## WORK INSTRUCTIONS
Copy out each line of the data that holds the word "icon".

** Opening EXERCISE DATA block **

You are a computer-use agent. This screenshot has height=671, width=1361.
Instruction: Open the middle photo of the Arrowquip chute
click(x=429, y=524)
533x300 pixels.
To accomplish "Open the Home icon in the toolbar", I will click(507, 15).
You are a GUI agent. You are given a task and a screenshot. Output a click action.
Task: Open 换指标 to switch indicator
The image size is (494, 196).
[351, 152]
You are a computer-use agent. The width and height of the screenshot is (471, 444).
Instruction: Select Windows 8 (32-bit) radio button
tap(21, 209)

** Closing EXERCISE DATA block **
** Opening EXERCISE DATA block **

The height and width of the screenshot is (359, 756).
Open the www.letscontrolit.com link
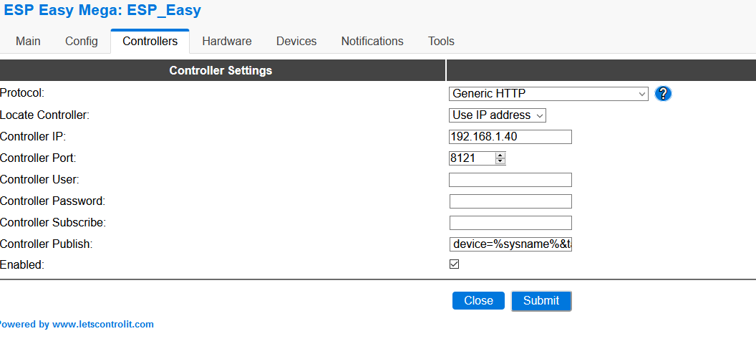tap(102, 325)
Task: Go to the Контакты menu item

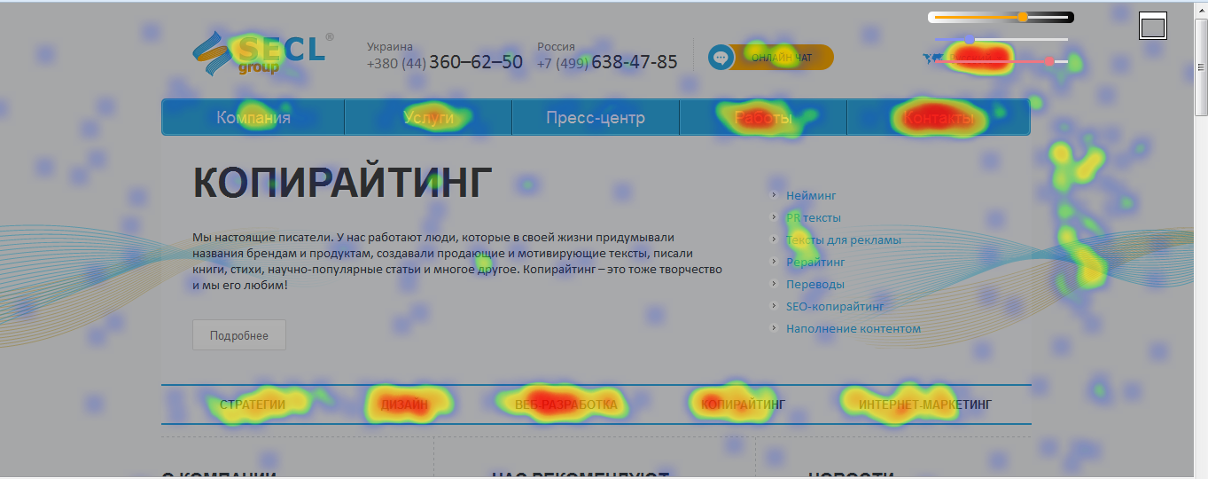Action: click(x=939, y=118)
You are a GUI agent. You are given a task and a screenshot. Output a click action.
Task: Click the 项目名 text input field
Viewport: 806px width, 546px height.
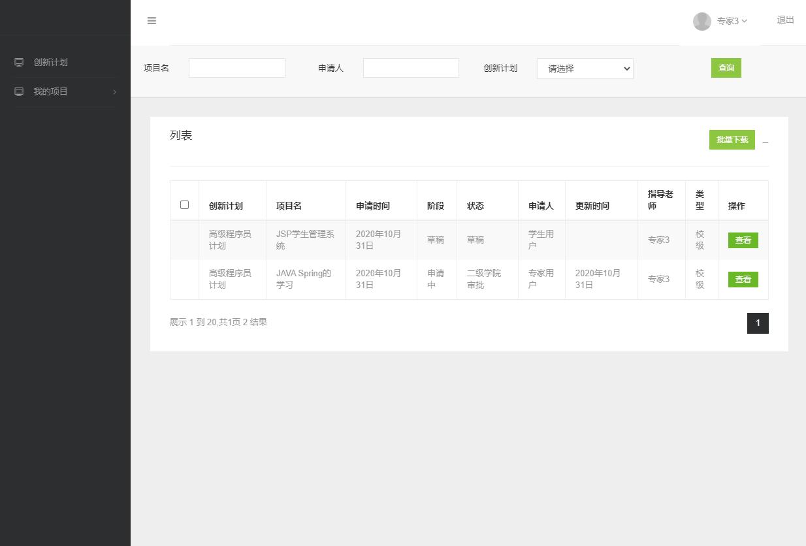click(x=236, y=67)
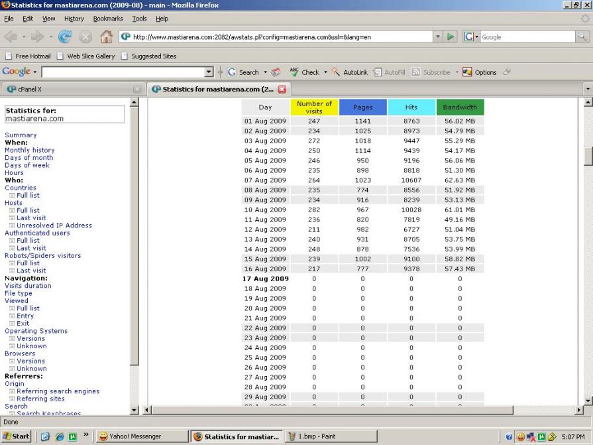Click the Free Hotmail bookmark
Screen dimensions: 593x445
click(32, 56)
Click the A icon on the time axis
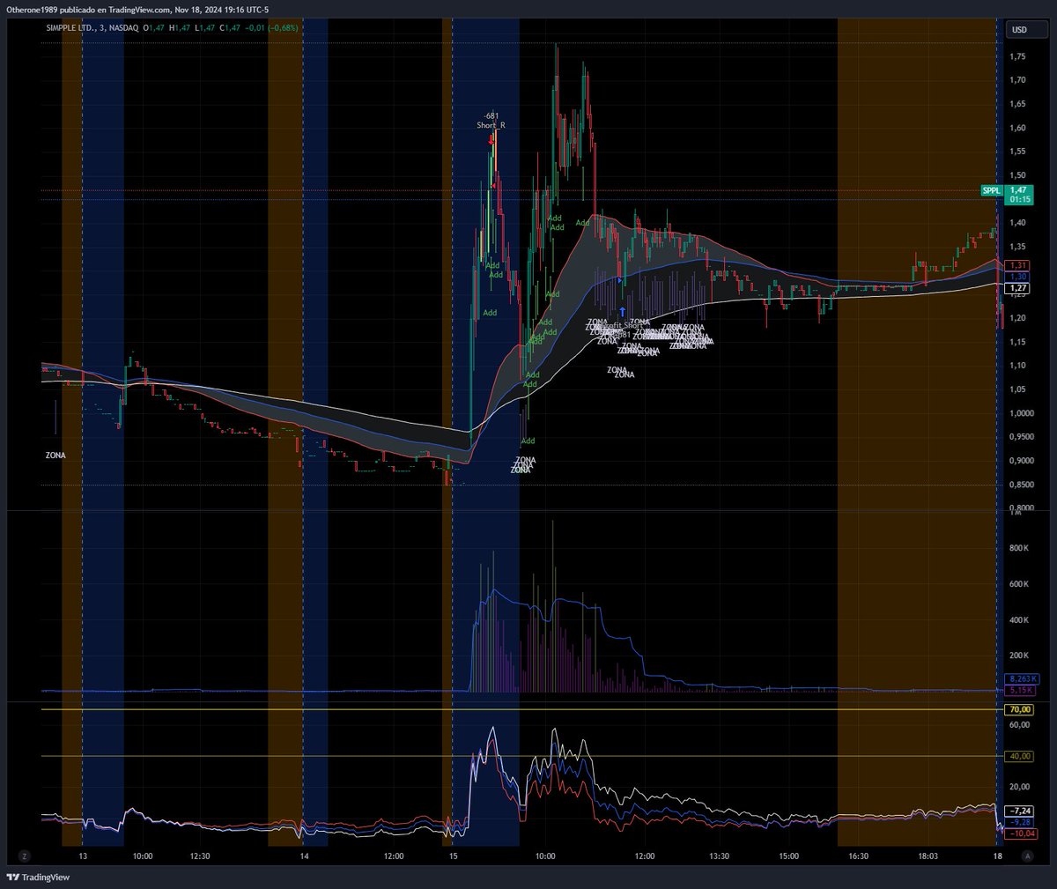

** Closing EXERCISE DATA block **

## FINISHED TASK
To accomplish "Open the Home icon in the toolbar", I will click(507, 15).
Click the A icon on the time axis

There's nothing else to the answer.